We have recently commissioned Gaffney Cline to produce a reserve estimate on our shallow structures and expect the results to be available before the end of the year.
Acquisition of 3A Best
In January 2018, we announced the intention to purchase a new Contract Area, 3A Best by the purchase of 100% of the shares of 3A Best Group JSC for a consideration of $24 million payable in new Caspian Sunrise shares to be issued at a price of 12p per share.
Background
3A Best owns a Contract Area of 1,347 sq km located close to the Caspian port city of Aktau in the Mangystau Province of Kazakhstan. The Contract Area is adjacent to and runs under the commercially successful Dunga field, which was discovered in 1966 and developed by Maersk Oil.
Based on an assessment of the geology Caspian Sunrise’s technical team believe some of the geological characteristics of the Dunga Contract Area are also present at 3A Best. Additionally, they believe the area 2,500 meters and below the Dunga Contract area, which forms part of the 3A Best Contract Area, also indicates the likely presence of oil.
490 sq km of 3D seismic has been shot. 1,327 linear km of 2D has been digitised and reprocessed. C2 reserves, using the Soviet system of classification, of 3.67 million tonnes (approximately 26.8 mbbls) have been assigned to the 3A Best Contract Area.
Two wells have been drilled on the Contract Area in recent years, both encountering water and signs of oil & gas, although neither was commercially successful.
Caspian Sunrise will, by completing the acquisition of 3A Best, become responsible for the outstanding work programme commitment represented by the drilling of one well to a depth of 3,000 meters at an estimated cost of up to $2 million.
Related Party Transaction
As a result of the shareholdings in 3A Best of the family of Kuat Oraziman, the Chief Executive Officer of Caspian that holds one third of 3A Best and of Kairat Satylganov, its former Finance Director who holds one third of 3A Best, the Acquisition was considered a related party transaction under the AIM Rules. The independent directors of the Company in respect of AIM Rule 13, being Clive Carver and Edmund Limerick, considered, having consulted with WH Ireland, that the terms of the Merger were fair and reasonable insofar as Shareholders were concerned.
As at 30 June 2018, completion of the acquisition was dependent upon the satisfaction of a number of post signing conditions, including the issuance of a new licence, which remains the case at the date of this report.

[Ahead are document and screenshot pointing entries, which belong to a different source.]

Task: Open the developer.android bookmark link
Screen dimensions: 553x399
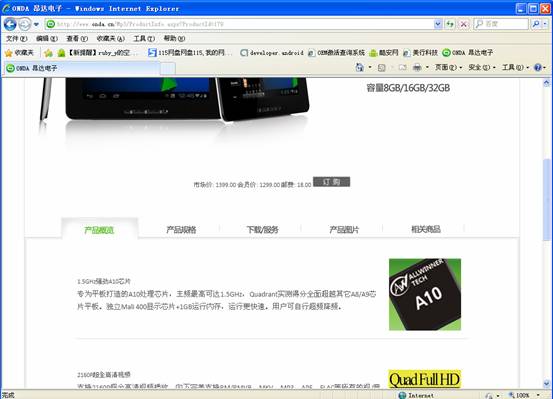Action: 272,53
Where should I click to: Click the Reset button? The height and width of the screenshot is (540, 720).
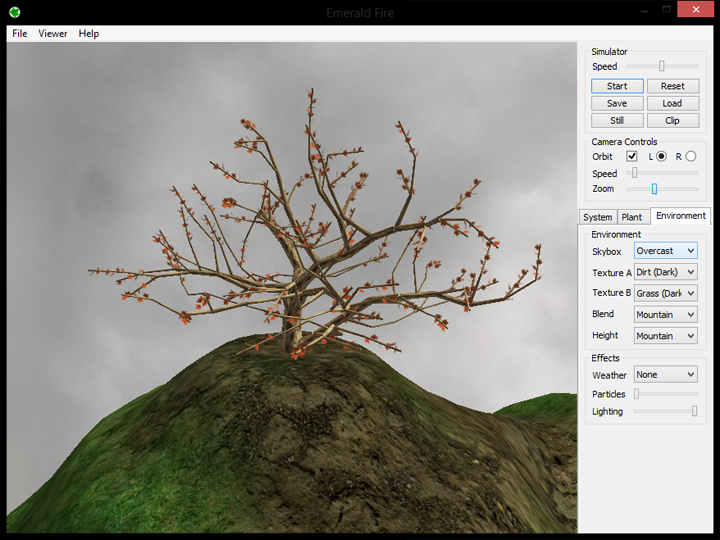point(672,86)
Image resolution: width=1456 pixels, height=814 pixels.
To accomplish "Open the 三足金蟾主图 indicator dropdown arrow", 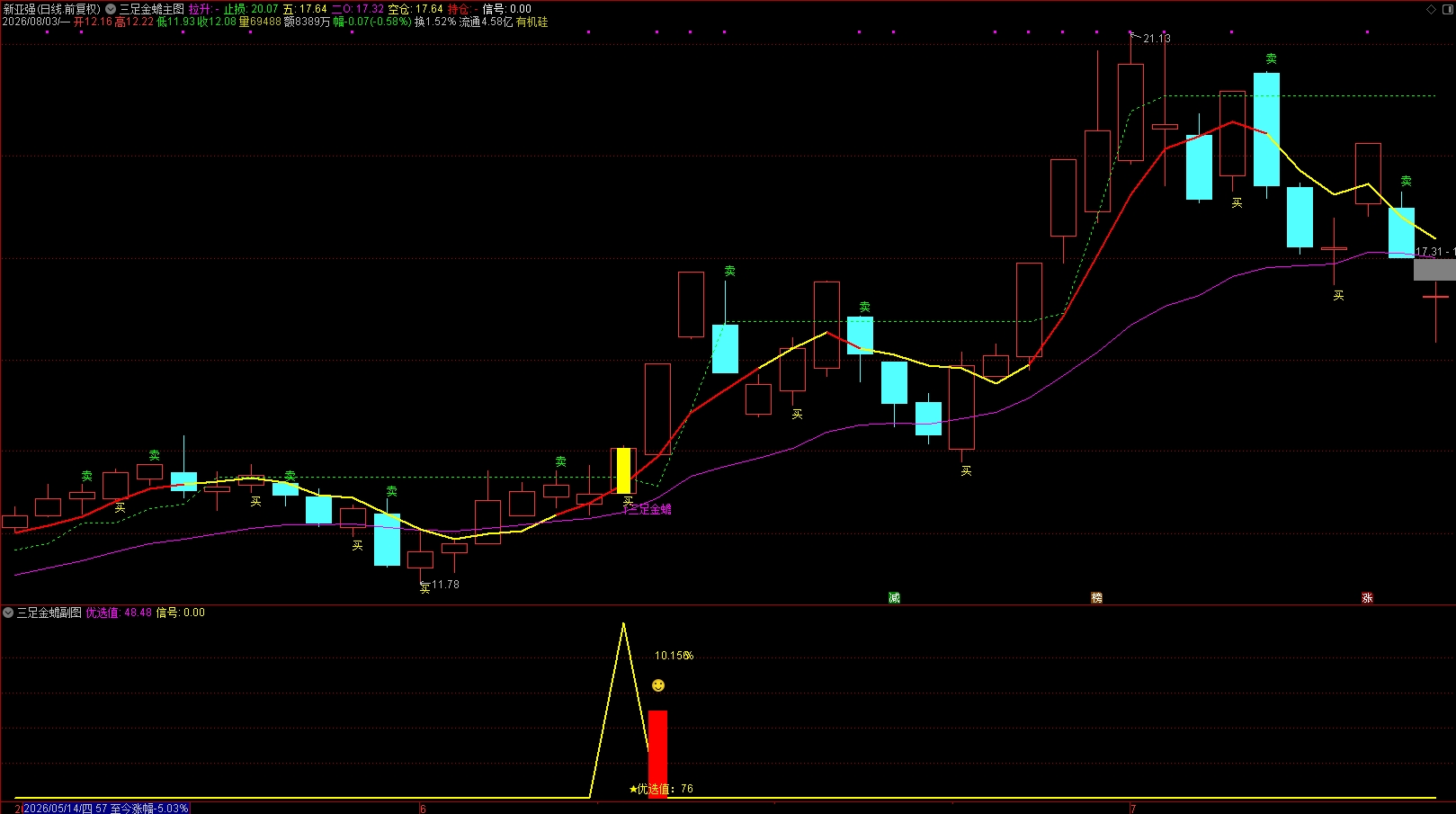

Upon satisfaction of the outstanding conditions Caspian Sunrise will issue and seek listing for the new Caspian Sunrise shares. Following the issue of these consideration shares the total number of shares then in issue would then be 1,818,927,552, of which the family of Kuat Oraziman, would hold 795,457,858 shares representing 43.73%
Financial performance and funding
Interim results
These results show that the significant increase of operational and corporate activity has been accomplished without any material corresponding increase in administrative expenses and that the reported loss before tax has fallen compared to the prior period.
Accounting policies
The accepted international accounting treatment for oil produced under an appraisal licence is to treat the proceeds as a by-product of the Group’s main activity. This means that any revenue in respect of the Group’s exploration assets is recorded in the income statement but an adjustment is recorded to cost of sales to reduce the margin on such production to nil and reduce the carrying costs of the development of the Contract Area. Accordingly, until we have a full production licence the full economic impact of oil sales will not be shown in the income statement.
Funding
The Company’s management have produced cash flow forecasts, which show that impact of the higher international prices expected from January 2019 covers the day to day costs of the Company, excluding further deep wells. Achieving increased prices from January 2019 is dependent on the processing of the formal application to move the MJF structure to a full production status allowed for in the renewed BNG licence described above. The Company’s management expect the time required to process this application to be a few weeks.
Income from production from any of the three deep wells drilled to date would very materially improve the Company’s cash flow generation.
To the extent that further deep wells cannot be funded from cash flows from our current wells (producing and yet to produce) or from advances from local oil traders against future production from these wells, alternative funding arrangements would need to be put in place.
The approach of using local oil trader funding, whilst relatively expensive in the short term, allows the Company to avoid undue dilution at the current share price, which does not yet reflect any deep well successes.
Additionally, an undertaking from our CEO Kuat Oraziman, remains in place to provide additional funding if so required. If ever requested by the board such funding is expected by the board to be of a short term nature dovetailing the funding provided by local oil traders. Accordingly, rather than enter a commercial agreement at the time any such funding is provided, the board and Mr Oraziman have entered in to a framework agreement setting out the basis of any funds advanced by Mr Oraziman to the Company.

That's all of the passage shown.